The present invention relates to engine monitoring and more particularly to monitoring of gas turbine engines utilised with respect to aircraft propulsion.
It is important with respect to engine operation and particularly with regard to gas turbine engine operation to monitor various component parts of the exhaust gases from the engine. These component parts generally indicate the efficiency with respect to engine operation and ensure that engine operation remains within acceptable environmental and regulatory authority limits. It will be appreciated that engine monitoring can be performed either continuously or during engine set up or during a calibration stage.

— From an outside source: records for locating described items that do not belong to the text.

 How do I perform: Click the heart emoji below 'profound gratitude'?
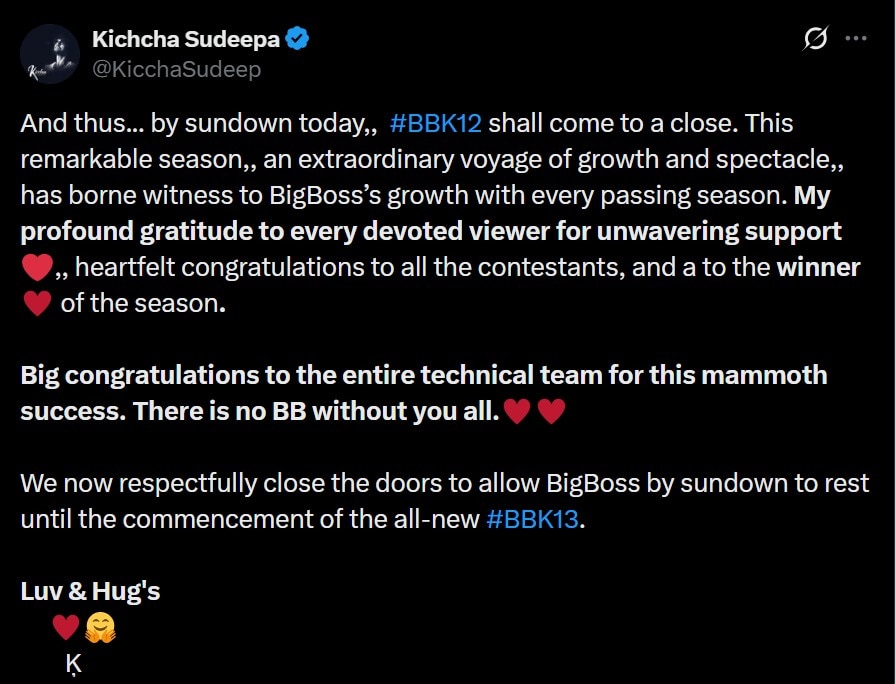[x=36, y=268]
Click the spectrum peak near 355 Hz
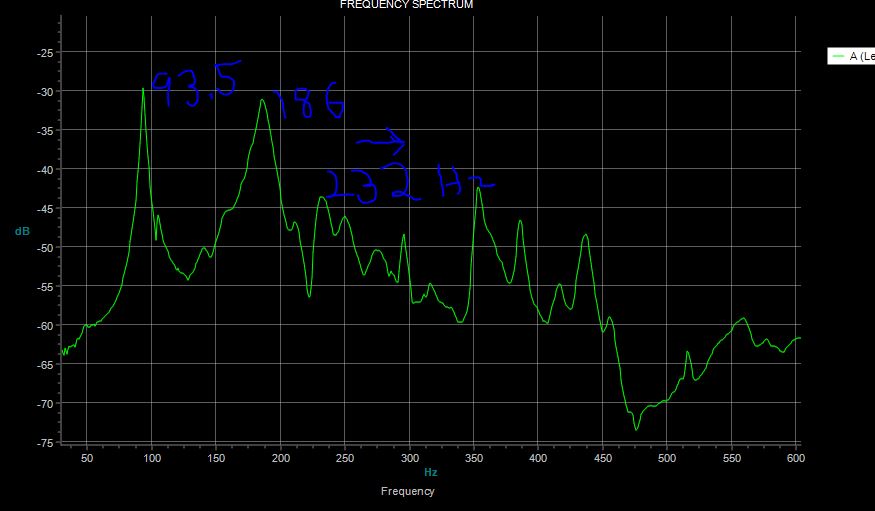This screenshot has width=875, height=511. click(478, 188)
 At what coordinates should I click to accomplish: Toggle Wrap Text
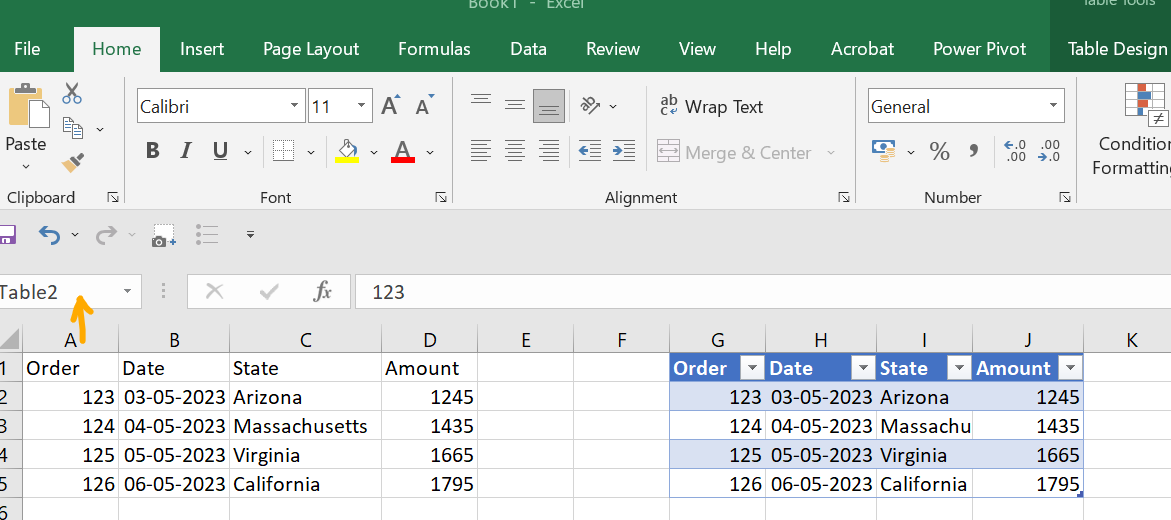[x=710, y=107]
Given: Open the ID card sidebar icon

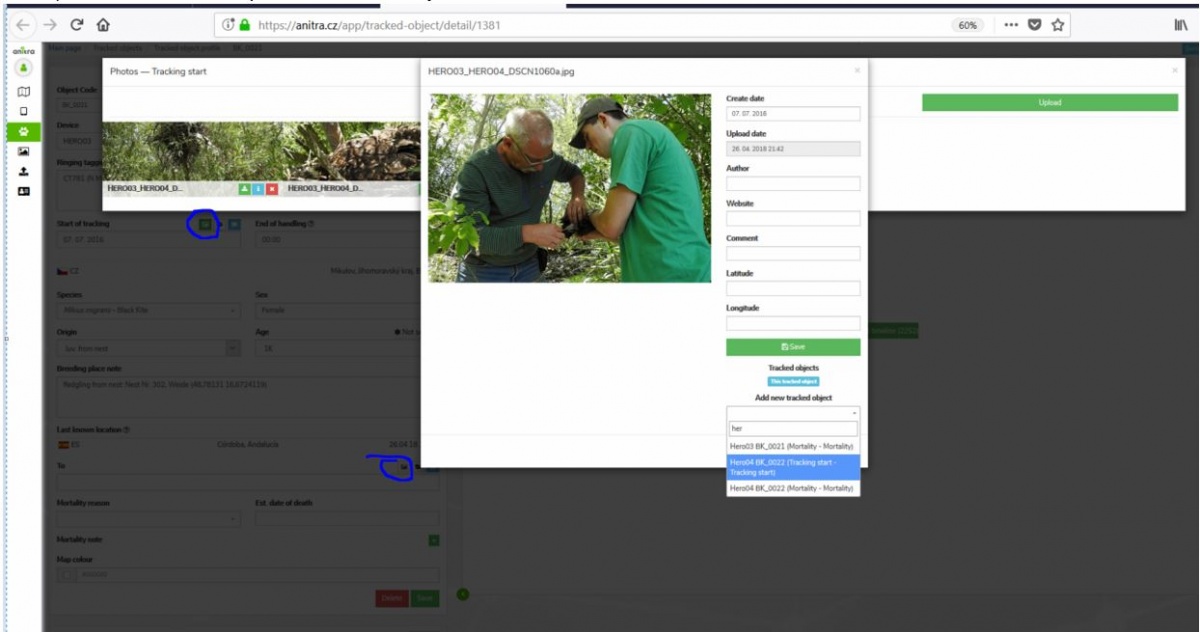Looking at the screenshot, I should (x=23, y=190).
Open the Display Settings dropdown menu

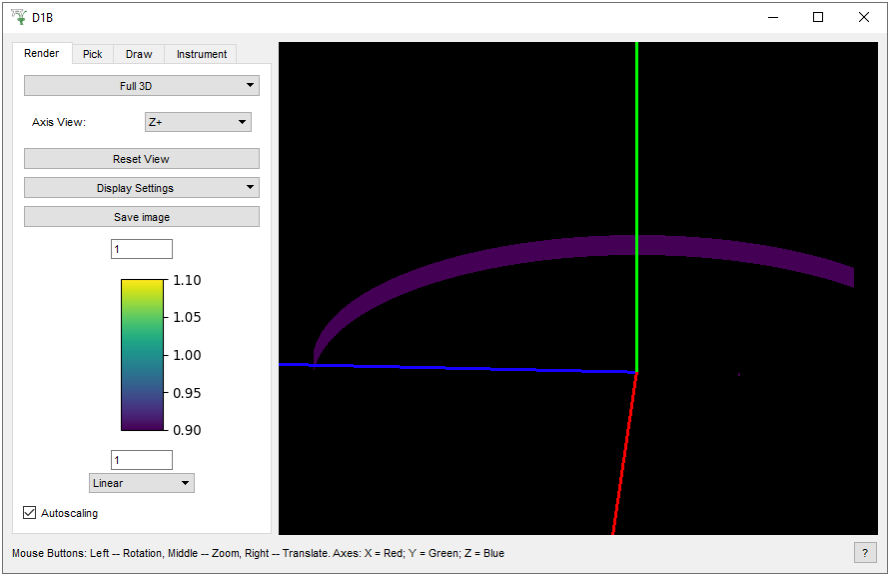pyautogui.click(x=141, y=188)

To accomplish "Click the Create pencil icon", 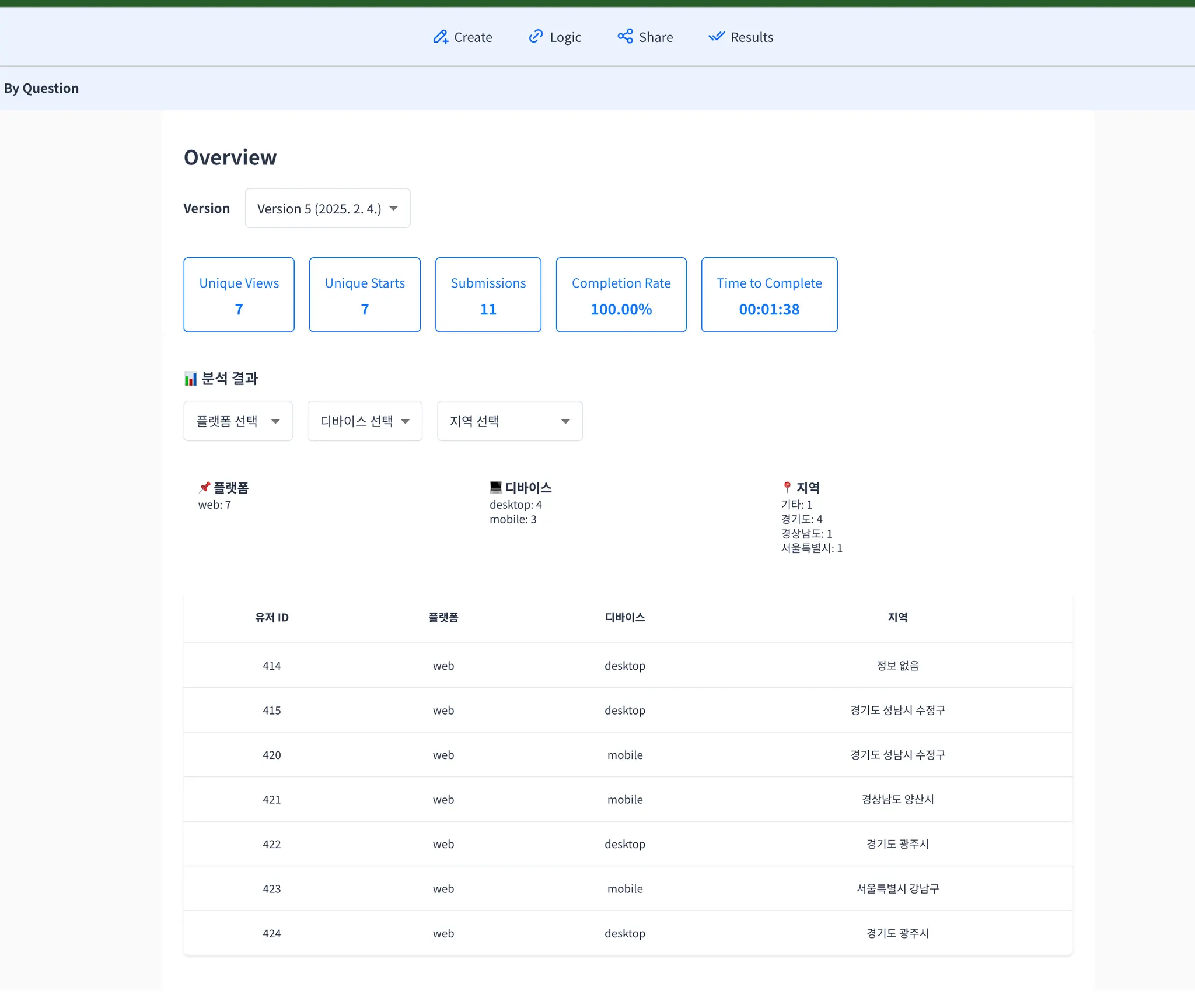I will tap(441, 37).
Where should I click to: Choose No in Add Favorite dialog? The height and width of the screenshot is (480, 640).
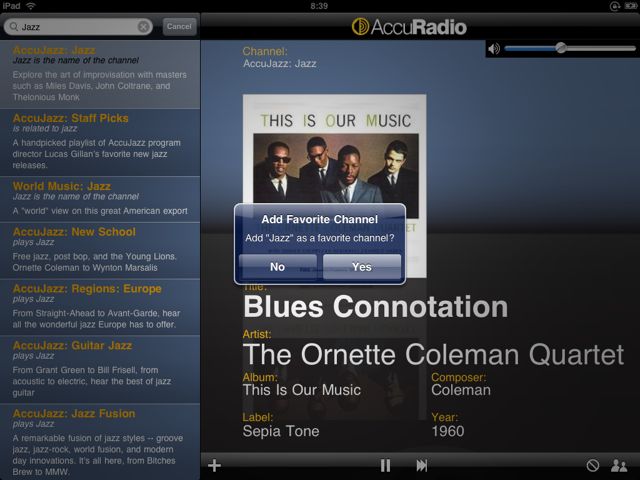coord(278,267)
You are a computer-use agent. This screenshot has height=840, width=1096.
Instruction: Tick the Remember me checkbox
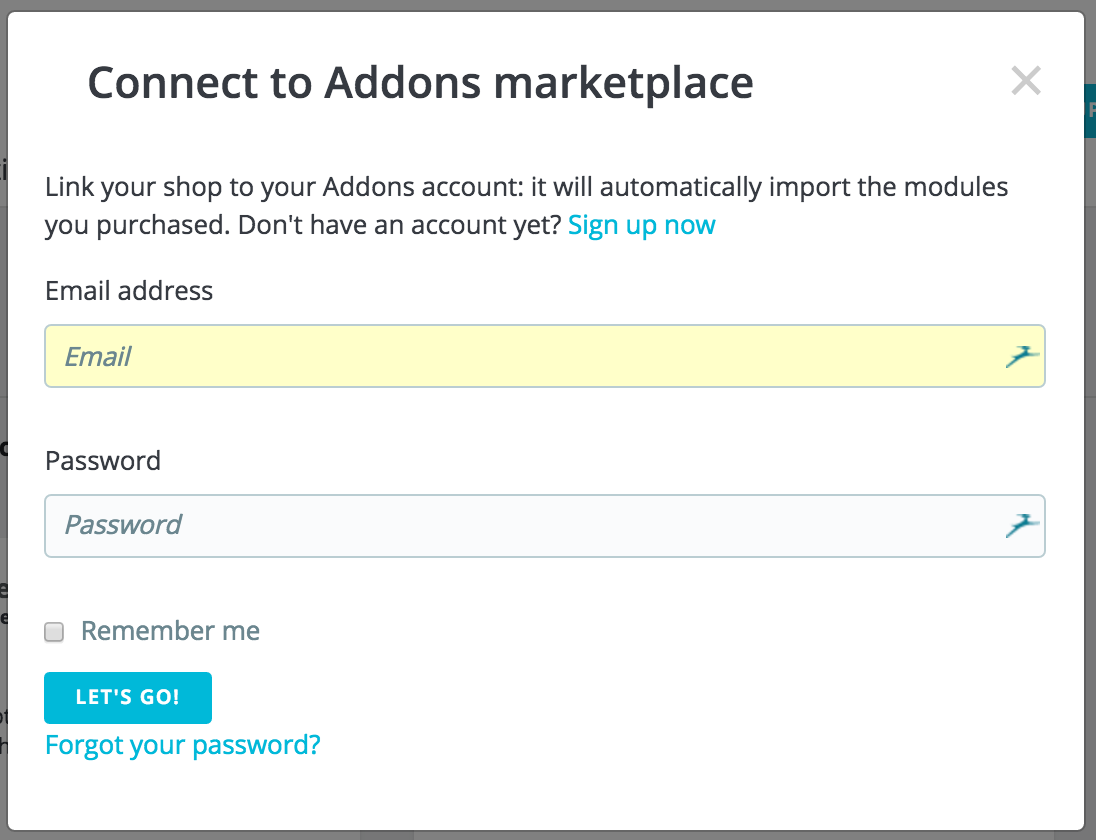(54, 632)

Ideally, engine monitoring should be continuous but it will be understood particularly with regard to gas turbine engines operated with respect to aircraft propulsion that the additional weight of monitoring equipment and also space constraints limit the possibility with respect to continuous engine monitoring.
Currently, exhaust emissions measurements are carried out by sampling exhaust gas with probes or rakes mounted behind an engine on a test bed. The samples taken are transferred to a number of measuring instruments outside of the test bed presentation of the engine. Clearly, such an approach does not lend itself to ongoing engine monitoring and furthermore the transfer of the samples taken from the test bed presentation of the engine may alter the results provided.
In the above circumstances, non intrusive analytical techniques for monitoring engine exhaust emissions are being devised or utilised with respect to engine test bed operations. These non intrusive approaches incorporate use of spectroscopic and laser induced incandescence in the exhaust plume such that the emitted infra red and incandescence can be measured by an appropriate spectrometer. Packaging such non intrusive systems into an engine requires great care to avoid excessive weight and for space utilisation.